**What is required:**
Restate every entry word for word.
== Input for this task ==
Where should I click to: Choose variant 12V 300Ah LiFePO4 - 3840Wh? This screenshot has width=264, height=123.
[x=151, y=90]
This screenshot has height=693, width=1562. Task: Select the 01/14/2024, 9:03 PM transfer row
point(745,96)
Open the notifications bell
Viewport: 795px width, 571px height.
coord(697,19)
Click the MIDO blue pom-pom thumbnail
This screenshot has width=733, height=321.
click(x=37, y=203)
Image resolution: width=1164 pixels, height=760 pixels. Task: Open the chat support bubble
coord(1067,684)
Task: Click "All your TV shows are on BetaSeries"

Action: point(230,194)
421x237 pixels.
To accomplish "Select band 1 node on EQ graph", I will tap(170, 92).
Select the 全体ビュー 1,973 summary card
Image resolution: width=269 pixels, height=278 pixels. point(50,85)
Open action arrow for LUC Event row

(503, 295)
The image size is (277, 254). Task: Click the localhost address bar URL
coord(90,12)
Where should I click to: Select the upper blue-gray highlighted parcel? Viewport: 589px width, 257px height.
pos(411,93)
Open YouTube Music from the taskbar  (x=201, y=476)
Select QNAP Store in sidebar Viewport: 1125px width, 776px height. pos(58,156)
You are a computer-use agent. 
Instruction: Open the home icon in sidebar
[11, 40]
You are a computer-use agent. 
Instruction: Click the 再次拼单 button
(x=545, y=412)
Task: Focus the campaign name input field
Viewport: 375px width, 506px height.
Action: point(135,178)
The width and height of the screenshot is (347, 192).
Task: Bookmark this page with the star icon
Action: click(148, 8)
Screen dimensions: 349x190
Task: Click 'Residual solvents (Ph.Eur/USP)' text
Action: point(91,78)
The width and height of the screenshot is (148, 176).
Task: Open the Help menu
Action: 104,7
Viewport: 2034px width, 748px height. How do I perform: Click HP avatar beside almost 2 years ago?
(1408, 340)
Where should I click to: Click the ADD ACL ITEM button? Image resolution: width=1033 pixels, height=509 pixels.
===
**Response:**
Where should I click to: Choose variant 12V 300Ah LiFePO4 - 3840Wh? This screenshot has width=264, height=123.
[x=151, y=90]
This screenshot has height=693, width=1562. Task: Select the 01/14/2024, 9:03 PM transfer row
point(745,96)
Open the notifications bell
Viewport: 795px width, 571px height.
coord(697,19)
Click the MIDO blue pom-pom thumbnail
This screenshot has width=733, height=321.
click(x=37, y=203)
Image resolution: width=1164 pixels, height=760 pixels. Task: Open the chat support bubble
coord(1067,684)
Task: Click "All your TV shows are on BetaSeries"

Action: point(230,194)
421x237 pixels.
To accomplish "Select band 1 node on EQ graph", I will tap(170, 92).
Select the 全体ビュー 1,973 summary card
Image resolution: width=269 pixels, height=278 pixels. point(50,85)
Open action arrow for LUC Event row

(503, 295)
The image size is (277, 254). Task: Click the localhost address bar URL
coord(90,12)
Where should I click to: Select the upper blue-gray highlighted parcel? Viewport: 589px width, 257px height.
pos(411,93)
Open YouTube Music from the taskbar  (x=201, y=476)
Select QNAP Store in sidebar Viewport: 1125px width, 776px height. pos(58,156)
You are a computer-use agent. 
Instruction: Open the home icon in sidebar
[11, 40]
You are a computer-use agent. 
Instruction: Click the 再次拼单 button
(x=545, y=412)
Task: Focus the campaign name input field
Viewport: 375px width, 506px height.
Action: point(135,178)
The width and height of the screenshot is (347, 192).
Task: Bookmark this page with the star icon
Action: click(148, 8)
Screen dimensions: 349x190
Task: Click 'Residual solvents (Ph.Eur/USP)' text
Action: point(91,78)
The width and height of the screenshot is (148, 176).
Task: Open the Help menu
Action: 104,7
Viewport: 2034px width, 748px height. How do I perform: Click HP avatar beside almost 2 years ago?
(1408, 340)
Where should I click to: Click the ADD ACL ITEM button? Image resolution: width=1033 pixels, height=509 pixels.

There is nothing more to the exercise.